Comment êtes-vous devenue nonne ?
En m’installant ici, je ne pensais pas le devenir, c’est un lieu qui est également ouvert aux laïques, mais j’avais lu pas mal de livres et j’avais fait une retraite spirituelle dans un autre monastère. J’étais sûre que c’était la voie à suivre. À cet âge-là, et c’est toujours le cas, je n’aimais pas faire les choses à moitié, donc j’ai foncé.
Le bouddhisme n’est pas une religion, même s’il s’en approche, avec une organisation monastique par exemple. À notre époque, la religion, qui doit normalement faire partie de l’intime selon moi, est toujours au centre des débats, qu’en pensez-vous ? Et comment vous sentez-vous par rapport à tout ça ?

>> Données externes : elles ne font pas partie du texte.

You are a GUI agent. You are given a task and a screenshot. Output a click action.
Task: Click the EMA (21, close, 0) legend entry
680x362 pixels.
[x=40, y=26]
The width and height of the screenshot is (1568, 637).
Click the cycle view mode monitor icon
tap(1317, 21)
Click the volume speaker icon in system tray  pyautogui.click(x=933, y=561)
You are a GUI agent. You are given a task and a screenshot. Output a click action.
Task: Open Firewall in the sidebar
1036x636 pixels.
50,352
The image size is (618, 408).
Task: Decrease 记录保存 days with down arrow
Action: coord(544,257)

Il me semble que c’est plus intéressant de parler de spiritualité, de contempler la beauté du monde, de se réjouir des petites choses, de retrouver le lien avec la nature. J’ai envie de parler de cela, pas tellement des emportements médiatiques sur les faits religieux. La sagesse est de rester en dehors. D’être informé, mais de ne pas intervenir. Et de garder le cœur ouvert.
Et pour cela, il faut bien maîtriser ses émotions ?
Oui, c’est très important, nous sommes nous-mêmes notre outil de pratique. Les émotions c’est ce qui nous fait agir. À travers la pratique bouddhiste, on apprend à connaître suffisamment ses émotions pour ne pas en être prisonnier, et pour retrouver la liberté d’agir.
Quels sont les outils pour mieux se connaître et comprendre le fonctionnement de nos émotions ?
S’asseoir en silence et ne rien faire. Voilà, c’est révolutionnaire… parce que c’est gratuit. On peut le faire partout, pas besoin d’avoir une posture particulière. Se contraindre à rester cinq minutes sans rien faire, c’est un autre rapport au son, à l’espace, au corps. C’est un premier pas.
En fait, aujourd’hui on ne sait plus « ne rien faire » ?
Oui, c’est bien là le problème. Le philosophe Pascal disait quelque chose comme : « Tout le malheur de l’homme est qu’il ne parvient pas à rester tranquille dans sa chambre ». Nous vivons dans cette société de consommation et de distraction comme s’il fallait toujours nourrir l’Être humain pour qu’il échappe à l’inconfort émotionnel. La pratique spirituelle, c’est connaître cet inconfort pour pouvoir s’en libérer, au lieu de toujours fuir. On appelle ça la voie du guerrier, car il faut être assez courageux pour oser s’arrêter.
Rester debout au coin d’une rue, n’attendre personne, il faut être courageux pour cela ?
Oui, cela s’apprend. Et c’est bien de le faire avec les autres. Dans le bouddhisme, on apprend à vivre en collectivité.
Vous liez le silence à la connaissance de soi,
pourquoi ?
Dans le silence on peut accéder à une conscience très vaste, avant les mots. Cet espace est immense, complètement ouvert. À partir de cet espace, on commence à comprendre notre lien avec l’ensemble. On est connecté avec le monde, avec l’univers. Et c’est beaucoup plus simple de l’appréhender au cœur du silence.
Vous êtes également Hypnothérapeute !
J’ai découvert l’hypnose il y a une dizaine d’années. Ce qui m’intéresse, c’est le fonctionnement du cerveau. La découverte de la conscience est un point crucial. À travers la lecture, j’ai commencé à m’intéresser à l’hypnose, car ça travaille sur le conscient et l’inconscient, etc. J’ai fait des études d’hypnose, c’est assez formidable, et maintenant je propose des ateliers.
En 2020, vous avez créé une ferme pédagogique et un refuge pour animaux qui est aussi un centre de retraite, pourquoi ?
Ce qui m’a animé pour créer ce lieu est l’état de la planète, l’état du monde qui me préoccupe. Plutôt que de rester les bras ballants à attendre les catastrophes, il faut agir. C’est mon message : agir, prendre sa part, apporter une idée, une initiative utile au monde.
Pourquoi avez-vous le crâne
rasé ?
Cela fait partie des vœux de l’ordination de nonne. Cela symbolise le fait de repartir à zéro et de lâcher de plus en plus les attachements, d’aller vers une vie de plus en plus simple. C’est assez enthousiasmant, ce n’est pas du tout austère, se raser la tête toutes les semaines est plutôt un plaisir.